L’uomo arrestato è Cole Tomas Allen, 31 anni, insegnante e sviluppatore di videogiochi della California. È ricoverato in ospedale per controlli, ma non è in pericolo di vita. Le sue motivazioni restano al momento un mistero: l’FBI e le autorità di Washington stanno ancora indagando.
Trump parla alla nazione: “Un lupo solitario, ma niente paura”
Dopo l’attentato, Donald Trump ha tenuto una breve conferenza stampa alla Casa Bianca. Ha ringraziato gli agenti del Secret Service per il loro coraggio e la rapidità d’azione, definendo l’attentatore un “lupo solitario” armato fino ai denti. Un pensiero speciale è andato alla First Lady Melania, lodata per la calma dimostrata in quei momenti difficili.
Il presidente ha colto l’occasione per invitare gli americani alla calma e all’unità, lanciando un appello a risolvere le tensioni politiche senza ricorrere alla violenza. “Chiedo a tutti di affrontare le differenze pacificamente”, ha detto, rivolgendosi a repubblicani e democratici.
Nonostante l’accaduto, Trump ha assicurato che questo episodio non fermerà la sua azione di governo, neanche sulle questioni più delicate come il conflitto in Iran. Il messaggio è chiaro: sicurezza e determinazione non mancheranno, nemmeno davanti a una minaccia così diretta.
Sicurezza sotto la lente: cosa non ha funzionato all’Hilton
L’attacco ha riacceso il dibattito sulle misure di sicurezza per le massime cariche dello Stato e per eventi di questo tipo. Nonostante i controlli rigorosi e una massiccia presenza di agenti armati, l’aggressore è riuscito a entrare armato e a raggiungere quasi la sala principale.
Dalle prime ricostruzioni emerge che Allen alloggiava proprio nello stesso hotel. Questo potrebbe spiegare come abbia superato i controlli, ma resta da capire come abbia nascosto e trasportato le armi senza destare sospetti.
Il capo della polizia di Washington ha sottolineato che è ancora presto per capire le ragioni dell’attacco, ma ha promesso indagini serrate. L’FBI sta scavando a fondo per scoprire ogni dettaglio e verificare se ci siano stati complici o motivazioni nascoste.
Questo episodio riporta alla mente un evento simile accaduto proprio in quell’hotel 45 anni fa, quando nel 1981 il presidente Ronald Reagan fu gravemente ferito da un attentatore.
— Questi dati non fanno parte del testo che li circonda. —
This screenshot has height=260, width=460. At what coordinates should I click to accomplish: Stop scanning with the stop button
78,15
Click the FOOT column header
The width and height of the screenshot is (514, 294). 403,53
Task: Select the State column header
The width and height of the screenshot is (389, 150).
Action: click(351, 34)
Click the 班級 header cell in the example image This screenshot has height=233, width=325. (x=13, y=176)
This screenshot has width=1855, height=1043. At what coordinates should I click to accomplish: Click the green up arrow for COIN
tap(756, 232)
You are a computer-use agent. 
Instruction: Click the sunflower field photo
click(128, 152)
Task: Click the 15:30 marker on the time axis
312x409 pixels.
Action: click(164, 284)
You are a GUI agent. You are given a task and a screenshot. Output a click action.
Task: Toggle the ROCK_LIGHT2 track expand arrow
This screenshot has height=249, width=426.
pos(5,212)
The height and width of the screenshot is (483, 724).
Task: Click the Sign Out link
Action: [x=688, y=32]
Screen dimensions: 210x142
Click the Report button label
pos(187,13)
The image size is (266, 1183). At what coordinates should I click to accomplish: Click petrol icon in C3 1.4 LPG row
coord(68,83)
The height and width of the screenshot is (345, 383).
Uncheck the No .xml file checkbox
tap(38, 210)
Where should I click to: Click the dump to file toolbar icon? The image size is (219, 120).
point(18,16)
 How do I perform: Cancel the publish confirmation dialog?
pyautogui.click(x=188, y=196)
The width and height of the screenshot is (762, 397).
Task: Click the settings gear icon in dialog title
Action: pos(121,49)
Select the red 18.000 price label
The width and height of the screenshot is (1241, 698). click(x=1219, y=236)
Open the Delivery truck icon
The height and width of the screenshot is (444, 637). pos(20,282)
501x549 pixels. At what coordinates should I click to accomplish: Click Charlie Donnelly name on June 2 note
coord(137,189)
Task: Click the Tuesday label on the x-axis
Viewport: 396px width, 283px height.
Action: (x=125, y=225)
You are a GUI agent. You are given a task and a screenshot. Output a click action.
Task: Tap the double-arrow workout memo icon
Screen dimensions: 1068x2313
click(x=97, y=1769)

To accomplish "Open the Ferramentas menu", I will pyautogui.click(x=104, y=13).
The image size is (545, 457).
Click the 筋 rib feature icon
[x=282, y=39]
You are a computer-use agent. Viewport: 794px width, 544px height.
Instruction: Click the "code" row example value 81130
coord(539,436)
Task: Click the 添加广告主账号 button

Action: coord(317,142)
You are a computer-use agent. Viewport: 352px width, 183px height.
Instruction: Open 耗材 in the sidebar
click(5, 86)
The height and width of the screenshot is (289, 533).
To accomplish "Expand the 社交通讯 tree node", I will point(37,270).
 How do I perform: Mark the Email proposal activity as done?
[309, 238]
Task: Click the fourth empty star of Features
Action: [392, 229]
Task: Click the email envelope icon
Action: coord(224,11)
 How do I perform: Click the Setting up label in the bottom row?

Quell’attentato segnò una svolta nella sicurezza presidenziale negli Stati Uniti.
Nel frattempo, la cena è stata annullata e sarà riprogrammata a data da destinarsi. L’associazione dei giornalisti della Casa Bianca ha già annunciato che tornerà al lavoro appena possibile. Tra i presenti, tra tensione e ironia nervosa, si percepisce quanto questi momenti drammatici pesino ancora sul racconto della politica americana.